ジルコニウムはチタンと比べると貴重(地表の存在量は約20分の1)なので、チタンほど身近ではありませんが、酸化ジルコニウムはコンデンサや差し歯のブリッジなどに用いられることもあります。 タンタルはさらに貴重(地表の存在料はジルコニウムの約100分の1)ですが、酸化皮膜がコンデンサとしての特性が非常に良く、近年価格高騰が激しいとも言われます。コンデンサは電子基板などに用いられる「蓄電器」で、身近なあらゆる電化製品に使われているのです。

指輪に用いる場合、人為的に酸化皮膜を作る陽極酸化皮膜が用いられます。
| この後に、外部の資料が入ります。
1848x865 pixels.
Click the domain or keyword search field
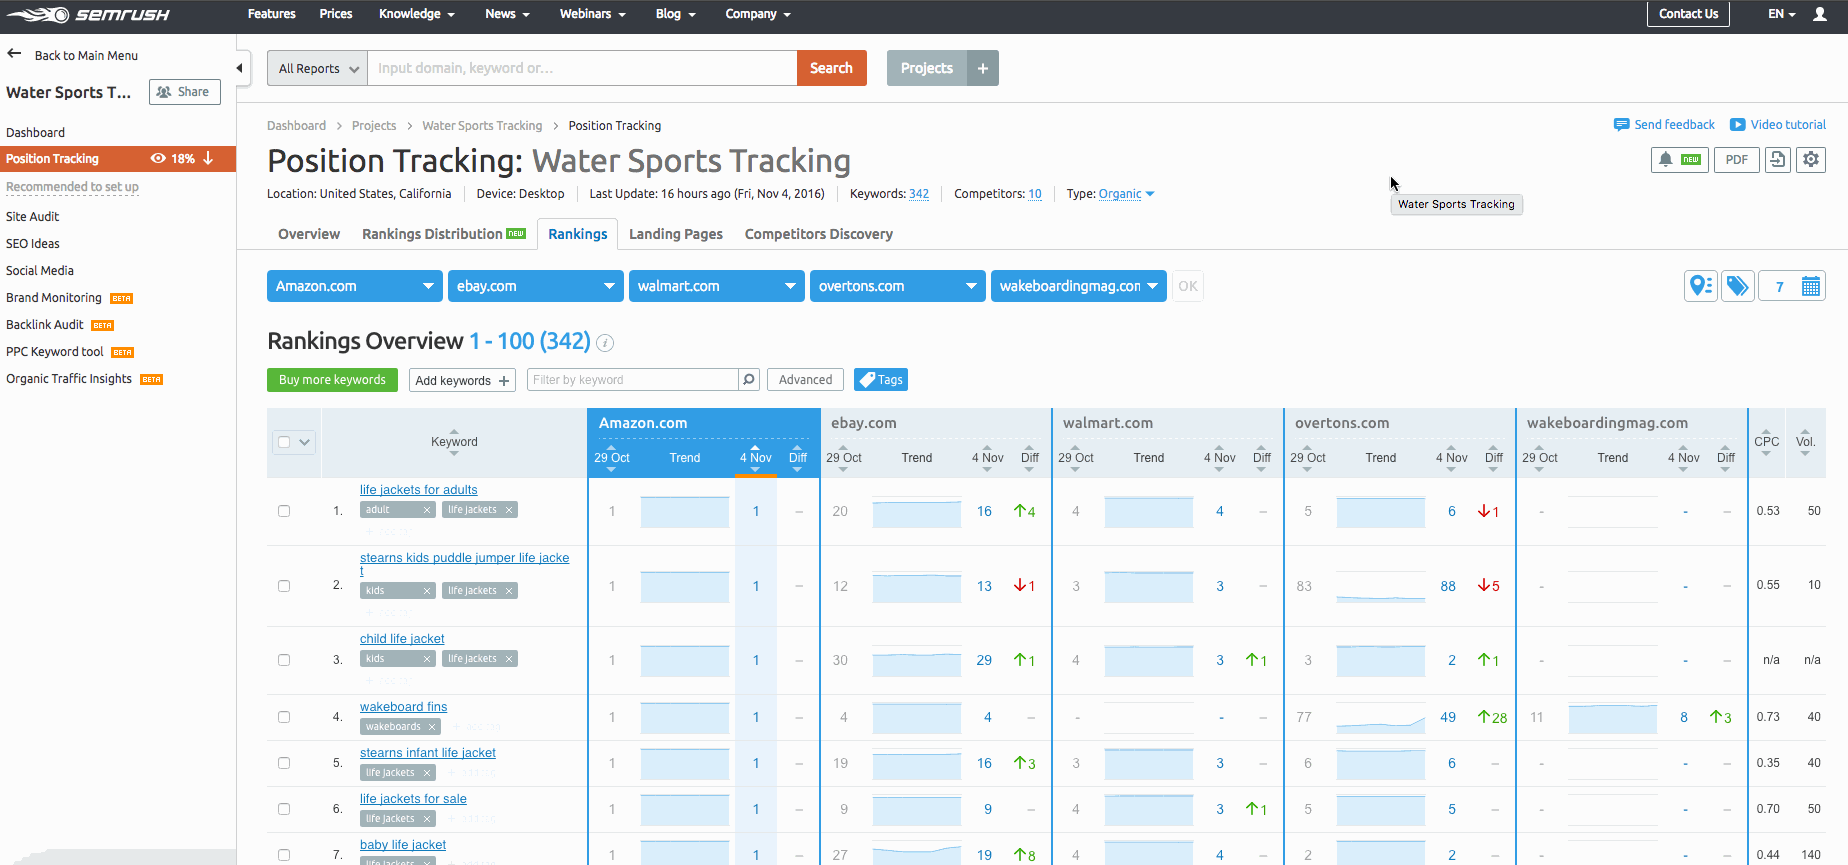pos(582,68)
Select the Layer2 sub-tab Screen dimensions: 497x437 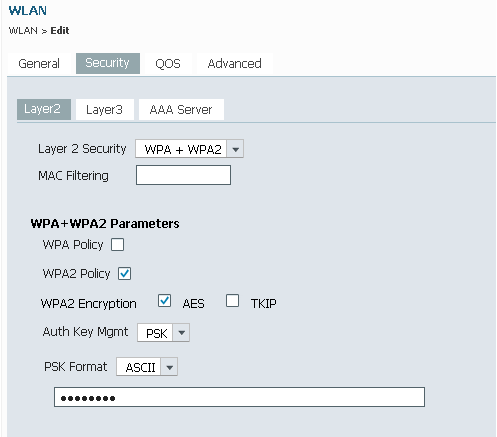[44, 109]
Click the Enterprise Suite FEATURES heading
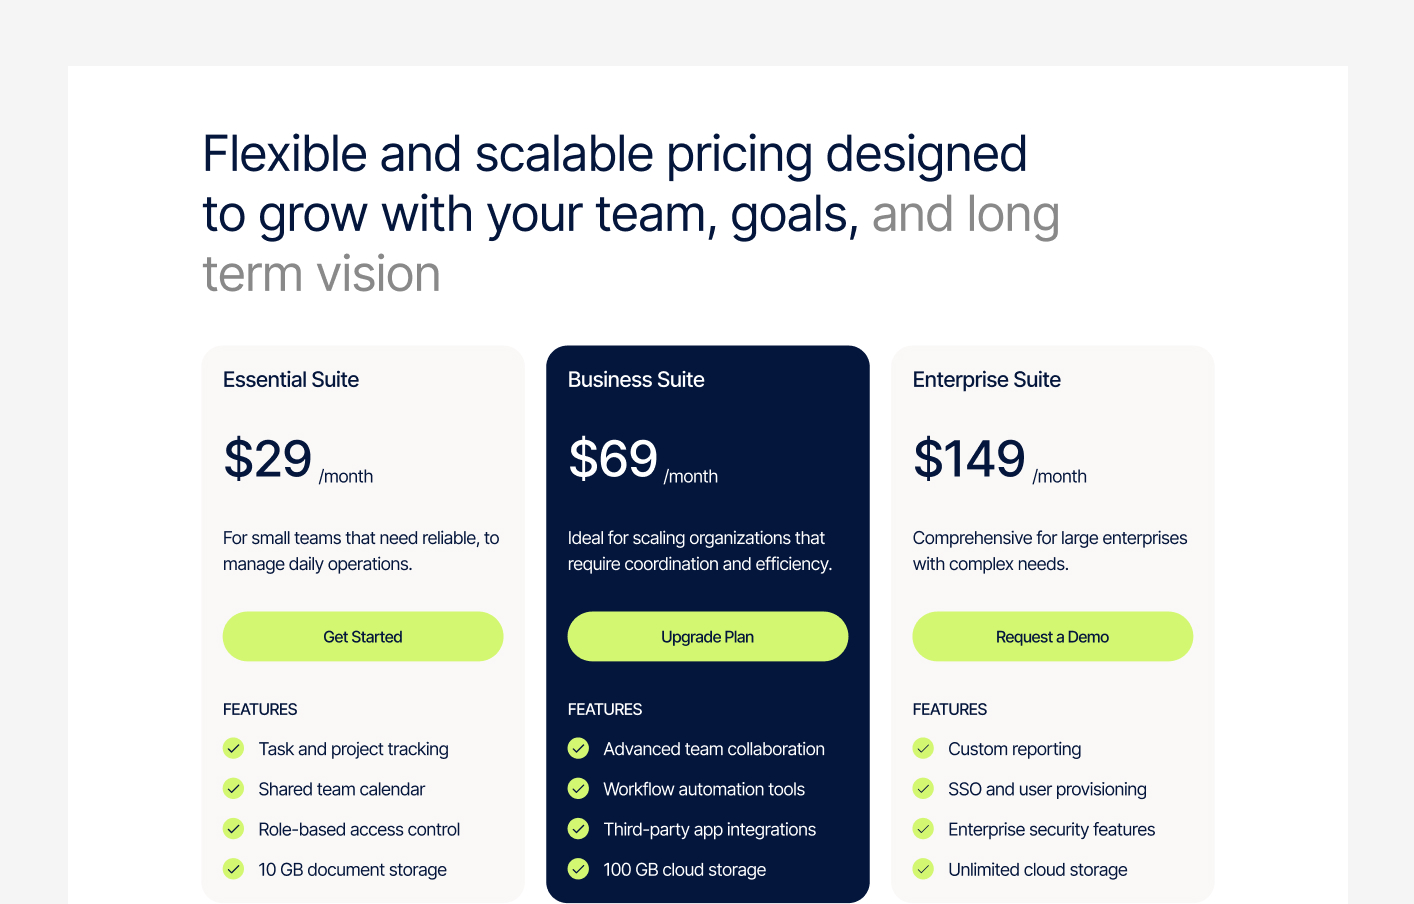 click(x=949, y=709)
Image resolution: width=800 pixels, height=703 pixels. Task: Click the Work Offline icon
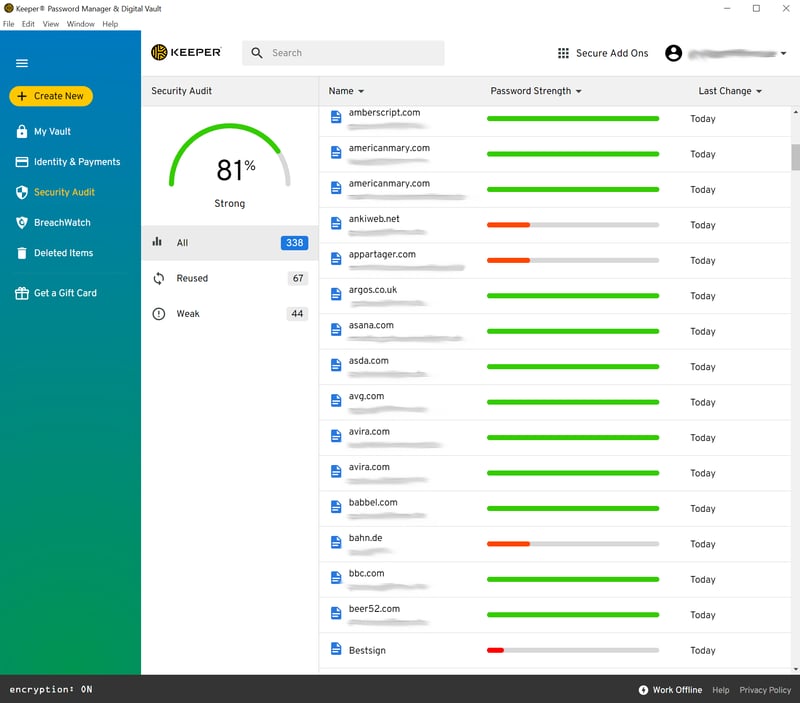pos(643,690)
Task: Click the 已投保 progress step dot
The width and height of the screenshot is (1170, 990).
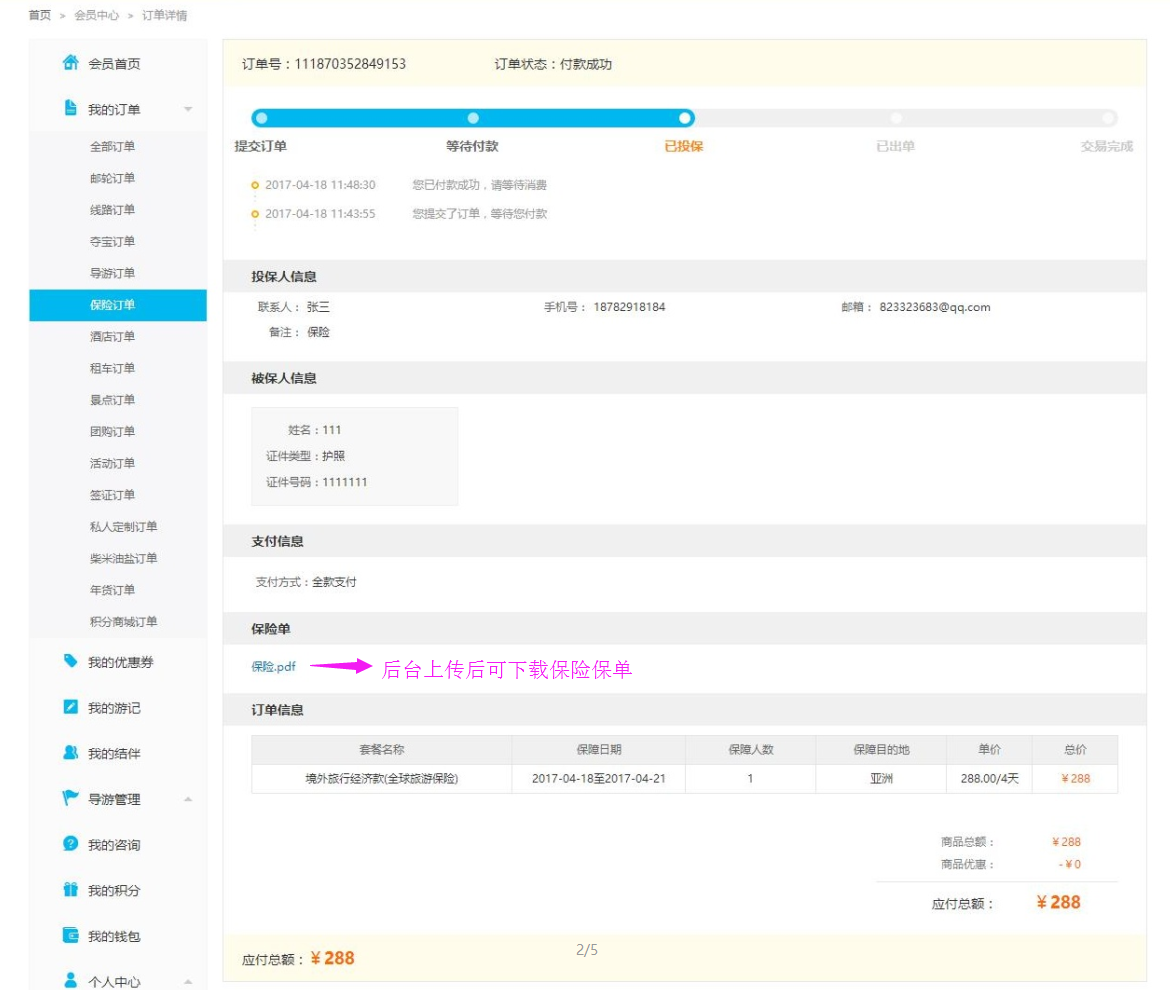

これによって皮膜の厚みを自由に変えることができます。皮膜自体は透明ですが、屈折し干渉するので、その厚みによって見える色あいが変わってくるのです。
陽極酸化皮膜は、電解質溶液に金属を浸し、金属に通電すると生じます。と言われてもよくわからないと思いますが、中学か高校の理科でやった水の電気分解の実験のように、液体に2つの金属を入れてそこに電気を流すと、陽極(+)側では酸化が起きます。
水の電気分解でも陽極側で酸素が発生するのでイメージしやすいのではないでしょうか。 それによって酸化するので金属の表面に酸化皮膜ができるのですが、この時、電圧が大きくなれば膜が厚くなるのです。

具体的にどのような色になるかは、元の素材の色と皮膜の厚さによってきまします。元の素材の色は、チタンとジルコニウムは銀白色、タンタルは銀灰色。金属の色については金とプラチナのところで説明しましたが、タンタルは反射率が全金属中で最も低いのでかなり黒っぽく見えます。

その素材の上に透明の酸化皮膜がある場合、酸化皮膜で薄膜干渉が生じてそこに色が生じます。皮膜の厚さと色の関係は以下のようになります。 

【波長と色の関係】 
ピンク系 0.00065~0.0007mm 
オレンジ系 0.0006~0.00065mm 
イエロー系 0.00055~0.0006mm 
グリーン系 0.0005~0.00055mm 
ブルー系 0.00045~0.0005mm 
パープル系 0.00035~0.00045mm 

この膜の色は光の干渉によって見えるだけでそのものに色がついているわけではないので、地の色が透けて見えます。そのため、チタンとジルコニウムではこの色が比較的そのまま出るのに対して、タンタルの場合は黒っぽくなるのです。 同じようにみえる金属でも、実はそれぞれに特徴があって、その特徴によって使いみちや使い方が変わってきますし、様々な工夫によって色も変える事ができるのです。金属って面白くないですか?